A pochi passi dall’Arena, la salda cucina di Elia e Matteo Rizzo a Il Desco

Il Desco, con Elia prima e Matteo Rizzo dopo alla direzione della cucina, è una realtà consolidata nel panorama veronese.

Lo è, però, in una forma molto pratica, che non cerca l’appariscenza e il fuoco d’artificio, ma lavora sottovoce, con costanza e dedizione quotidiane al fine di consolidare quel fil rouge sinonimo del passaggio di consegne tra padre e figlio, avuto nel corso degli anni nella famiglia Rizzo.

Aperto nel 1981, il locale si fregia infatti di una stella Michelin guadagnata nel 1985, mantenuta fino a oggi (erano due fino al 2014). Il dato è conferma della qualità che Il Desco offre al commensale.

Nella nostra visita ne abbiamo avuto una prova tangibile dai tratti appaganti, sebbene non del tutto esaustivi. Perché, al netto di un encomiabile lavoro tecnico, soprattutto a livello di cotture delle carni ittiche, precisissime, non tutte le cariche gustative hanno fornito una varietà palatale capace di discostarsi da una reiterata ricerca della rotondità.

Il che, va precisato, non è di per sé un difetto: è una scelta personale, una filosofia che affonda le proprie radici nella tradizione di cui Il Desco è esponente da decenni, con risvolti assai positivi nell’eleganza complessiva e nella definizione dei sapori, ma che, soprattutto nelle portate principali, ha frenato la vivacità e l’alternanza di pensiero che si erano palesate in precedenza.

Abbiamo provato un menù dall’andatura discendente, in cui a farla da padrone è stato l’omaggio alla componente ittica, cucinata, ci preme ripeterlo, con grande abilità.

Dati da analizzare –
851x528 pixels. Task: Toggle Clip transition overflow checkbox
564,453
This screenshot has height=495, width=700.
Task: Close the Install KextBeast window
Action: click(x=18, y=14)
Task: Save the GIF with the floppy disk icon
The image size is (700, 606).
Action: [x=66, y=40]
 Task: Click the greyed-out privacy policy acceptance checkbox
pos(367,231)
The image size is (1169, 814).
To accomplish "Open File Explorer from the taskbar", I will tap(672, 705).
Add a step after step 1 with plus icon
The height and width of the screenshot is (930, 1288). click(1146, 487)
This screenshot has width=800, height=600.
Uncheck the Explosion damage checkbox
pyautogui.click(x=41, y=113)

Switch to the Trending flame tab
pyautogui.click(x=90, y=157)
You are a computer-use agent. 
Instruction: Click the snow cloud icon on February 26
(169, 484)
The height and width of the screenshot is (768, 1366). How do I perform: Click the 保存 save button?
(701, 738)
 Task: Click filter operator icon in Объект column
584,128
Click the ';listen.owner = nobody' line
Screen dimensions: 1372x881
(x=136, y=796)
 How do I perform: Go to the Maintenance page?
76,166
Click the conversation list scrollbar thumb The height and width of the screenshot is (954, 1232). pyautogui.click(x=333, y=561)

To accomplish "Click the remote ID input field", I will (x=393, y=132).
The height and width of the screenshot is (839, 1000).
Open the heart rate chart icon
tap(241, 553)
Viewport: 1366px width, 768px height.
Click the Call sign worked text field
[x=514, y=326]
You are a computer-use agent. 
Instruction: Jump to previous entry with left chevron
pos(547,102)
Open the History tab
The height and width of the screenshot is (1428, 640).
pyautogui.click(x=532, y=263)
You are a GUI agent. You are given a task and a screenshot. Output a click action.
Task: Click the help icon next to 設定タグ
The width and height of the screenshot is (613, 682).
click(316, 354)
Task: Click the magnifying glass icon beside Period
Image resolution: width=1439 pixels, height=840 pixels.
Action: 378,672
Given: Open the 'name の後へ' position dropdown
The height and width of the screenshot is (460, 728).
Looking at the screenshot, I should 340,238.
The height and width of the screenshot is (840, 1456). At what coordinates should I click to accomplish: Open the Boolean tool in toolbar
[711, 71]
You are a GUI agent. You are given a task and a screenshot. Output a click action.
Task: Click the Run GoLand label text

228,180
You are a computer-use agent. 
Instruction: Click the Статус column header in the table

Cosa fare –
1 – Rispondi a queste domande sul testo dedicato al ristorante Il Desco:
(a) In che anno ha aperto il locale?
(b) Fino a quale anno il ristorante aveva due stelle Michelin?
(c) In quale aspetto del lavoro tecnico il testo giudica la cucina precisissima?
2 – Prosegui il testo sul ristorante Il Desco, partendo subito dopo l'ultima frase.

Risposte per compito –
1 –
(a) Nel 1981.
(b) Fino al 2014.
(c) Nelle cotture delle carni ittiche.

2 –
Capesante e beurre blanc al prezzemolo si è rivelato un esordio da applausi: mollusco dalle carni di squisita morbidezza, bilanciato dalla croccantezza della misticanza on top, con elegante gioco di dolcezza in chiusura tra il burro al prezzemolo e la maionese di corallo. Piatto diretto, puntuale e irresistibile.

Stesso livello è stato fornito da Scampi fritti con insalatina aromatica all’aceto di lamponi, signature dish del locale, in carta dal 1982, e mai modificato nella preparazione. La pastella croccante, preparata con un semplice mix di farina e acqua, ha controbilanciato la morbidezza dello scampo, con una generosa salatura finale a suggellare il connubio. In accompagnamento, la componente vegetale ha fornito una freschezza dai lievi tratti amaricanti, capace di ricalibrare il palato dalla frittura per prepararlo al boccone successivo.

Ma è con Risotto, limone, pepe rosa e uova di aringa affumicate che si è raggiunto l’apice dell’esperienza. Piatto migliore del servizio, ha manifestato la volontà di osare su terreni un poco più audaci, proponendo un gioco di lunghezze tutt’altro che banale, quasi spavaldo, tra l’affumicatura delle uova ittiche e la profonda nota speziata del pepe, con nel finale il limone a conferire acidità e pulizia. Il tutto sulla più classica base di un risotto mantecato con burro e formaggio.

La seconda parte del menù ha osato un poco meno, puntando sull’impostazione più classica della cucina.

Spigola e piselli ne è stato un esempio emblematico: carne ottimamente cotta, servita su “tartare” di piselli, fagiolini e cipollotto, con emulsione a base di piselli e latte aromatizzato al branzino. Piatto dalle spiccate note dolci grazie alle salse di accompagnamento, ben eseguite, ma che hanno dettato legge in un’accoppiata che poteva suggerire maggiori stimoli e contrasti.

Risultati non dissimili anche per Vitello, Parmigiano ed erbette, in cui il fondo di cottura della spalla di vitello e l’emulsione al Parmigiano si sono accordati tra dolcezza e sapidità, smorzando sia l’amaricante dell’asparago scottato sia le note ematiche delle carni bovine.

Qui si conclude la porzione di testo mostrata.